MATERIAL FOR THE TASK ->

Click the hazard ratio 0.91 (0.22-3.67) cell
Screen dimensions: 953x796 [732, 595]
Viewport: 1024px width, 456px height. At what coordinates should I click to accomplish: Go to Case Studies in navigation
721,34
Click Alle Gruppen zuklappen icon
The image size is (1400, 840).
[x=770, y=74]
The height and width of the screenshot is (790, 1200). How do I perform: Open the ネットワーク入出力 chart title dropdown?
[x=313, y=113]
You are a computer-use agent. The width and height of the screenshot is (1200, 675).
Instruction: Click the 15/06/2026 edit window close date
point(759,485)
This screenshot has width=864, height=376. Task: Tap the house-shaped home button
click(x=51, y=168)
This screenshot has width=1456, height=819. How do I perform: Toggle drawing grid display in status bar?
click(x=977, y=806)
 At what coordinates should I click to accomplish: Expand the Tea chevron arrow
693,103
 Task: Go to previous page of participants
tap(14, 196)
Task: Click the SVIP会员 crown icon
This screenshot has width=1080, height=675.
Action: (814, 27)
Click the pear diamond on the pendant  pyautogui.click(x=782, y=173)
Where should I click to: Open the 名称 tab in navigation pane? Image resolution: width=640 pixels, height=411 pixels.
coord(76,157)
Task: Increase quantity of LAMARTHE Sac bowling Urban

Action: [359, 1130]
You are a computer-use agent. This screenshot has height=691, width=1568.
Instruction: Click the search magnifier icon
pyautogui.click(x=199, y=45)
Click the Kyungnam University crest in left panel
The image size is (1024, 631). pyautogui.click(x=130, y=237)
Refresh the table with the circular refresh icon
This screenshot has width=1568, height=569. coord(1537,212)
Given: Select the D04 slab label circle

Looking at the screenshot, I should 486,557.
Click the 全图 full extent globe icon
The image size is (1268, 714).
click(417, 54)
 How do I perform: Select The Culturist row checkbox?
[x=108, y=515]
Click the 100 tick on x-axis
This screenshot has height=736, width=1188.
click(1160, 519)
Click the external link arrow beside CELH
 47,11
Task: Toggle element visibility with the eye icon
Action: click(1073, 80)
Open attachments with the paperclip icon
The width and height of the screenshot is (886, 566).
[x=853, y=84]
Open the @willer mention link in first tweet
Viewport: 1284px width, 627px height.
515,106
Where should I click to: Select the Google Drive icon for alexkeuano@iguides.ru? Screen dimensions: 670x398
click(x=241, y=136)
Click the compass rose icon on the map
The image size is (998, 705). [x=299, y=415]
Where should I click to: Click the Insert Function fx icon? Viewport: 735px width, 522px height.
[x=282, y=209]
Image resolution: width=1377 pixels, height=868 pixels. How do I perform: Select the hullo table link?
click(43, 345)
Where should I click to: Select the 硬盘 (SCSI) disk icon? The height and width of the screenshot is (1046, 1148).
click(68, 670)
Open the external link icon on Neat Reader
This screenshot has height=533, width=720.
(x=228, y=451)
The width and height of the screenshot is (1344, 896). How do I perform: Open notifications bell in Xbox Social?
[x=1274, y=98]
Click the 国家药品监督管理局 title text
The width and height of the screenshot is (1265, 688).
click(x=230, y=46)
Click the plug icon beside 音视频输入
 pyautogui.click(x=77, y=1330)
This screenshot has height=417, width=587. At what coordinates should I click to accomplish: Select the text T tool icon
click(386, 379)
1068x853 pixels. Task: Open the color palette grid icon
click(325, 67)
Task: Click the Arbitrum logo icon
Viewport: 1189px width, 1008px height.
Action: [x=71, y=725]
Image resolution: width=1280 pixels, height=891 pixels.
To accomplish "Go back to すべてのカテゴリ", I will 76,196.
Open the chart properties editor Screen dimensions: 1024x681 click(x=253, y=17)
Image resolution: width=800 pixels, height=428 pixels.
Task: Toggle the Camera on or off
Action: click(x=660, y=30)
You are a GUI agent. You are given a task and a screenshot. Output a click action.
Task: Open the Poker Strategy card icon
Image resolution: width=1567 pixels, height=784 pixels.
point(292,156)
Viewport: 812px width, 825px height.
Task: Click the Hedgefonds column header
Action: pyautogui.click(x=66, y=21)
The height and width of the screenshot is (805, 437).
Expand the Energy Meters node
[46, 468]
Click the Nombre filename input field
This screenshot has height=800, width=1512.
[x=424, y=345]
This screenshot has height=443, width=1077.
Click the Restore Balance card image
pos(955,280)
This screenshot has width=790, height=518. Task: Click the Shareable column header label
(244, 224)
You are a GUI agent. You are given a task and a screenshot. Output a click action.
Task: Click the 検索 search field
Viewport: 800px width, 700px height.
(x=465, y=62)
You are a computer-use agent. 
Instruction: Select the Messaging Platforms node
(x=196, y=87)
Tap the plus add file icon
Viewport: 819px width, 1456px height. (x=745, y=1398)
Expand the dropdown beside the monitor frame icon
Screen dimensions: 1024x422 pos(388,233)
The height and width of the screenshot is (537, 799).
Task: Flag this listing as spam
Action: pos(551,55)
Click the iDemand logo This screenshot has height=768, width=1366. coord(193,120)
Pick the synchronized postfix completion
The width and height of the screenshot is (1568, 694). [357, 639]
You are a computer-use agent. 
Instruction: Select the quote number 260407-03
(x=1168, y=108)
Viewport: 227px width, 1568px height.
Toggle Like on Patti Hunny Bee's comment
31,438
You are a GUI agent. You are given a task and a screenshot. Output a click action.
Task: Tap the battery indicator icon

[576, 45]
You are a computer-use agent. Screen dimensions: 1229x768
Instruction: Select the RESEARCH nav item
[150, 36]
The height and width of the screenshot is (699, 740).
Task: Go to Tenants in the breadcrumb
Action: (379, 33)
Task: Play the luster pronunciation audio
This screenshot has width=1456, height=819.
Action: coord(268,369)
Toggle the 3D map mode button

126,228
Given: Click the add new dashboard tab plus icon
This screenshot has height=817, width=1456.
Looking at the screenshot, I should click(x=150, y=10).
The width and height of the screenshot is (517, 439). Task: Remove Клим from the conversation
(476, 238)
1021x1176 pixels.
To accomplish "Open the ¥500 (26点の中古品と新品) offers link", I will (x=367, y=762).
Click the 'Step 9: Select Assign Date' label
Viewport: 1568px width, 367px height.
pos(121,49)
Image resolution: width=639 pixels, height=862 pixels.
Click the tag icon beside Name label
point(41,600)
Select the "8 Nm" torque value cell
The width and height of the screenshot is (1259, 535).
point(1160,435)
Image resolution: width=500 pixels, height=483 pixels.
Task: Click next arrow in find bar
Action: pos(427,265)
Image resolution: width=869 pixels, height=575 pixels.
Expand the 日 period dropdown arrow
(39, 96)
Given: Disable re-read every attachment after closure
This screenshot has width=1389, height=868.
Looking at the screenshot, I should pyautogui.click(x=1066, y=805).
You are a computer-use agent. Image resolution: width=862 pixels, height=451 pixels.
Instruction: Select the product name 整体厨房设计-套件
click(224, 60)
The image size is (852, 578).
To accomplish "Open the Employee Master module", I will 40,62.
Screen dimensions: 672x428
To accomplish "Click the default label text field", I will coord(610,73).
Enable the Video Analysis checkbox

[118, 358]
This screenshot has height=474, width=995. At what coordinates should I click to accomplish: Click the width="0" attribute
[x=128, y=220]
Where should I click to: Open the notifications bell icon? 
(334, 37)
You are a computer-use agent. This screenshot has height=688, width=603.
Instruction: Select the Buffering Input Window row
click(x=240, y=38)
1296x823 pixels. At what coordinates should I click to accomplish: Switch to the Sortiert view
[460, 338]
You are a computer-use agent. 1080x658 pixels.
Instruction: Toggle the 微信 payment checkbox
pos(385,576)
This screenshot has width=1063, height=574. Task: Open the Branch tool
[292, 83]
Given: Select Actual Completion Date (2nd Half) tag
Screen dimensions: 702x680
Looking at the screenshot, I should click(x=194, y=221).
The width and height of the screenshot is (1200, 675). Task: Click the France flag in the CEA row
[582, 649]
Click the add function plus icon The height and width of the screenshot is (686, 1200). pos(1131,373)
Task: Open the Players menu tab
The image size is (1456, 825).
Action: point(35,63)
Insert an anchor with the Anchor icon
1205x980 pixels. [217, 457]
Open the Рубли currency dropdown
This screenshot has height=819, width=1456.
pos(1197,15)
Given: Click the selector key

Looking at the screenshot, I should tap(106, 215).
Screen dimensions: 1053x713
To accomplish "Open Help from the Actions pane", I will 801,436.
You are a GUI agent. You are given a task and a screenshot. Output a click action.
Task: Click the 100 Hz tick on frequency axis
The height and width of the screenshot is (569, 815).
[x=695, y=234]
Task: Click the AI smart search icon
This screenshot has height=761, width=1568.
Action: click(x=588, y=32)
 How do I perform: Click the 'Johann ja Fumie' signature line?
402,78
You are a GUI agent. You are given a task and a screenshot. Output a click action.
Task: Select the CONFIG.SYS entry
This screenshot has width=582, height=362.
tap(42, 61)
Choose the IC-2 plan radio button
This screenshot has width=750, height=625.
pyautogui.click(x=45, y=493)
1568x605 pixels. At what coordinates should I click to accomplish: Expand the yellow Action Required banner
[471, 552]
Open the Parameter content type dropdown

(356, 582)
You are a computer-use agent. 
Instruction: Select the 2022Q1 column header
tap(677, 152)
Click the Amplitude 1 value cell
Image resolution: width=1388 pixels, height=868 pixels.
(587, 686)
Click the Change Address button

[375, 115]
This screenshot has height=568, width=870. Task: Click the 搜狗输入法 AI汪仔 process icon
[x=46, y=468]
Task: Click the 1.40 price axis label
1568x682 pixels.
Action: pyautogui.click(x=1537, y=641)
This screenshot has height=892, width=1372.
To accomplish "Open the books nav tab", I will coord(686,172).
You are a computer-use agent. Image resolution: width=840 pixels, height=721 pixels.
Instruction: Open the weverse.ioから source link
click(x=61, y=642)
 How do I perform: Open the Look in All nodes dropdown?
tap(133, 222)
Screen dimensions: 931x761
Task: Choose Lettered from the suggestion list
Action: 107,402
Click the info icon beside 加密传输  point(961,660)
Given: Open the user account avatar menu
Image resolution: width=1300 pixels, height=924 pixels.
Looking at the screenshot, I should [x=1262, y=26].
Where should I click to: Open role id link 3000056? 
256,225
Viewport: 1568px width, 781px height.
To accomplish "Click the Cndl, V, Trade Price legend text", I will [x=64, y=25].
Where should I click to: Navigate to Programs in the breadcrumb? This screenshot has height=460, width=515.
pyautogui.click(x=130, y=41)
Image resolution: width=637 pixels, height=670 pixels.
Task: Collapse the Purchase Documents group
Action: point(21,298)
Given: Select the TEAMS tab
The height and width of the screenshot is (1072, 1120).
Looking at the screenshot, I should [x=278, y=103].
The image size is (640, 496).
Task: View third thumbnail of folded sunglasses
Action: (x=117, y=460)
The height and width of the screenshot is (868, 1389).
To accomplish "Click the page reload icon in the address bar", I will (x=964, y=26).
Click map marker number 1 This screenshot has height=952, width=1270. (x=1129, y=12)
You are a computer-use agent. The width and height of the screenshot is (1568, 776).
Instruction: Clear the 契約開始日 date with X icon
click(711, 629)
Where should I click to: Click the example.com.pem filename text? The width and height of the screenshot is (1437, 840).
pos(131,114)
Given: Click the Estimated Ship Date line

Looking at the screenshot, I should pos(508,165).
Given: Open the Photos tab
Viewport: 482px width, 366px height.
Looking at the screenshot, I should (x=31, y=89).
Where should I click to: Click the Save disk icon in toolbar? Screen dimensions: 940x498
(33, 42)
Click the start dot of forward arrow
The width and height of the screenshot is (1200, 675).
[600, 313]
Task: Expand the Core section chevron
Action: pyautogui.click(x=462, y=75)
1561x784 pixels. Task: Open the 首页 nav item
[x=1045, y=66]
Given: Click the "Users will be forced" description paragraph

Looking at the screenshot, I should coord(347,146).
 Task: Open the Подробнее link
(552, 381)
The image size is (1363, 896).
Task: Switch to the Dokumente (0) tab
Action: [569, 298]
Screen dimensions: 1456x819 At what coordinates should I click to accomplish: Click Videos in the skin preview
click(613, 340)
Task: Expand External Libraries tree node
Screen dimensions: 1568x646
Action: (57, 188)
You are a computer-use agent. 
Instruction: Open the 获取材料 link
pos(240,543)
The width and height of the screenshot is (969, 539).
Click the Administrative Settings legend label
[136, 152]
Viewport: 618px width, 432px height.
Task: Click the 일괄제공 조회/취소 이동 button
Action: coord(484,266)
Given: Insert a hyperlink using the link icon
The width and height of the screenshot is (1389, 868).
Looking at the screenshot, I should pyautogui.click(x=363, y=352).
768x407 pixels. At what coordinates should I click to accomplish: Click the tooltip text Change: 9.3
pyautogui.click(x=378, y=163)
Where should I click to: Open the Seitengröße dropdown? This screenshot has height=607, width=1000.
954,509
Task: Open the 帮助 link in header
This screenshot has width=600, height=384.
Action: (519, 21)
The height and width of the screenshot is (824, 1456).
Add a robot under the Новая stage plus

GIVEN REQUEST -> Pick out each line in the material above that contains the word "cell", and copy those lines.

FINISHED TASK ->
Click the hazard ratio 0.91 (0.22-3.67) cell
Select the "8 Nm" torque value cell
Click the Amplitude 1 value cell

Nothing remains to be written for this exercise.